- _ZU BEARBEITEN_
1/ Schreiben Sie aus dem Artikel über den Stanley-Cup-Becher die Stelle ab, die bei den Worten „Adele, so wird“ beginnt und nach den Worten „er natürlich auch.“ endet.
2/ Geben Sie an, wie lange der Becher laut dem Artikel über den Stanley-Cup-Becher kalte Getränke mit Eiswürfeln kalt halten soll.

Essen. Warum auch in NRW immer mehr Menschen so gerne aus einem Stanley Cup-Becher trinken. Und was ein Autounfall mit dem Hype zu tun hat.
Adele, so wird gemunkelt, hat immer einen dabei. Und Models zwischen Mailand, Paris und New York sind auch kaum noch ohne dieses Accessoires anzutreffen. Über Influencer müssen wir da gar nicht erst reden. Ohne meinen Stanley-Cup? Keine Chance.
Wobei – einmal muss es gesagt werden - hier nachfolgend nicht von der höchsten Trophäe im nordamerikanischen Eishockey die Rede ist, sondern von einem Trinkbecher, der dank seines schmalen Fußes gut in die meisten Halterungen von Auto-Mittelkonsolen passt. Bis zu sieben Stunden soll er heiße Getränke heiß halten und kalte elf Stunden kalt – mit Eiswürfeln sogar zwei bis vier Tage. Ach ja, spülmaschinenfest ist er natürlich auch.

- _QUELLDATEN_
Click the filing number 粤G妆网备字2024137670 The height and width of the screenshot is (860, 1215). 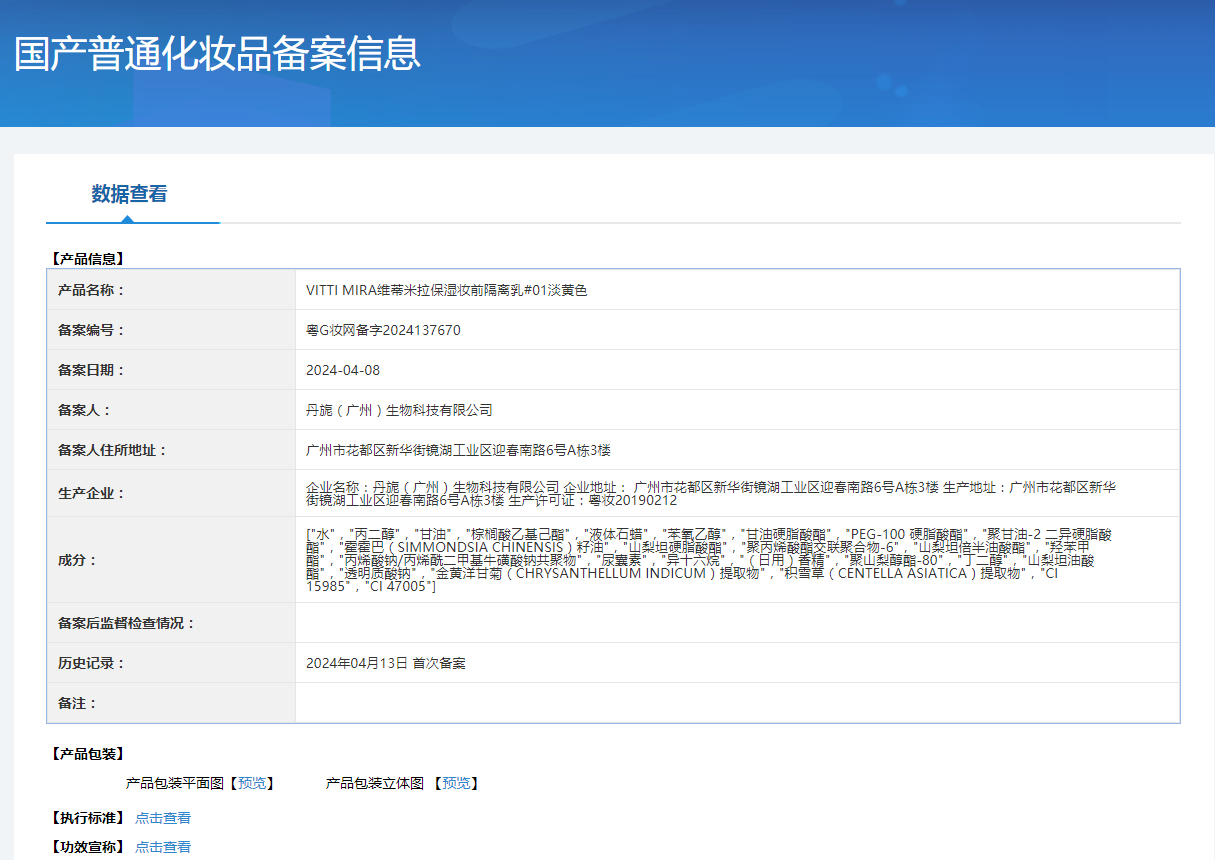pos(383,330)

- _ERGEBNISSE JE AUFGABE_
1/
Adele, so wird gemunkelt, hat immer einen dabei. Und Models zwischen Mailand, Paris und New York sind auch kaum noch ohne dieses Accessoires anzutreffen. Über Influencer müssen wir da gar nicht erst reden. Ohne meinen Stanley-Cup? Keine Chance.
Wobei – einmal muss es gesagt werden - hier nachfolgend nicht von der höchsten Trophäe im nordamerikanischen Eishockey die Rede ist, sondern von einem Trinkbecher, der dank seines schmalen Fußes gut in die meisten Halterungen von Auto-Mittelkonsolen passt. Bis zu sieben Stunden soll er heiße Getränke heiß halten und kalte elf Stunden kalt – mit Eiswürfeln sogar zwei bis vier Tage. Ach ja, spülmaschinenfest ist er natürlich auch.

2/ Mit Eiswürfeln soll er kalte Getränke zwei bis vier Tage kalt halten.